Over the following years, fortunately PE disappeared from the diagnostic armamentarium in favor for more confortable diagnostic tools (CT and MRI), and a number of non-invasive monitors became available for the anaesthesiologist.

This is the story of my first NORA case ages ago.

In the beginning of my career I considered these out of operating room cases as rather exceptional activities for an anaesthesiologist whose core business was in the OR.
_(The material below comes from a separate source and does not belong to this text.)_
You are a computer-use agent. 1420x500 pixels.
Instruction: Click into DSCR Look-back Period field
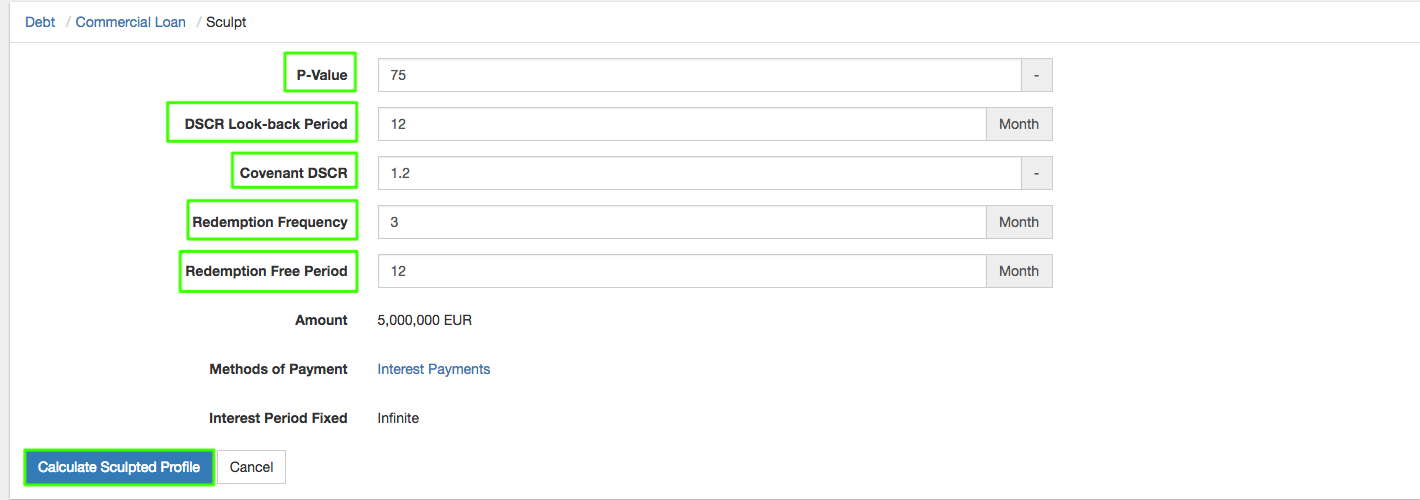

However, over the years, the demand for anaesthesia services outside the operating room increased. In the past, surgeons were the driving forces behind the anesthesiologists for pushing patient’s physiological capacities to further limits . Nowadays it is clear, because technological advances, the “medical interventionalists” toke over the dynamics for pushing the anesthesiologists to elaborate innovating strategies in order to provide anesthesia for extremely sick patients.

In the first part of my career, as cardiothoracic anaesthesiologist, these were in first instance the paediatric and interventional cardiologists, followed by cardiac electrophysiologists.

Anaesthesia for these cardiac interventions was still in close relation with my primary scientific interest, namely cardiorespiratory physiology and hemodynamics.

I considered anaesthesia for interventions beyond the cardiac arena as duly necessary but from the physiological point of view not very interesting. This was a complete misconception of myself (and in fact not a really scientific attitude).

The return to my hometown, Brussels, and the appointment at the “Hors Quartier” at the Erasme University Hospital of the U.L.B., was a real game changer.

  • First: the “Hors Quartier” is a platform were all NORA activities related to GI endoscopy, interventional radiology, pulmonology, urology, etc. were concentrated. This was really a visionary undertaking by the the medical authorities who decided to create the Erasme Hospital at the end of the seventies.
  • Second: I realized very soon that I needed “all” my physiological knowledge, and not only the knowledge related to the cardiorespiratory system, in order to provide optimal anaesthesia care for the patient presenting for advanced GI endoscopy, coiling of cerebral aneurysm, tracheal stents, … just to name a few complex interventions.

My appointment at the “Hors Quartier” was the start of a serendipitous journey to NORA.

The idea of organizing a NORIA symposium had a dual purpose:

  • First: creating a platform where anaesthesiologist and interventionists could share their experiences and endeavours;
  • Second: to demonstrate to anaesthesiologists in training that providing anaesthesia for NORI is equally demanding and rewarding as providing anaesthesia for major surgery, cardiac surgery for instance, and that the NORA anaesthesiologists are “not the sissy’s of the anaesthesiology department”.

Moreover, it’s my conviction that in the future a substantial commitment from the anaesthesiology departments for NORA will be essential for the overall quality medical care provided by the hospital. By consequence, the non-operating room anaesthesiologist will be key player in the organization of the delivery of medical care in his or her institution.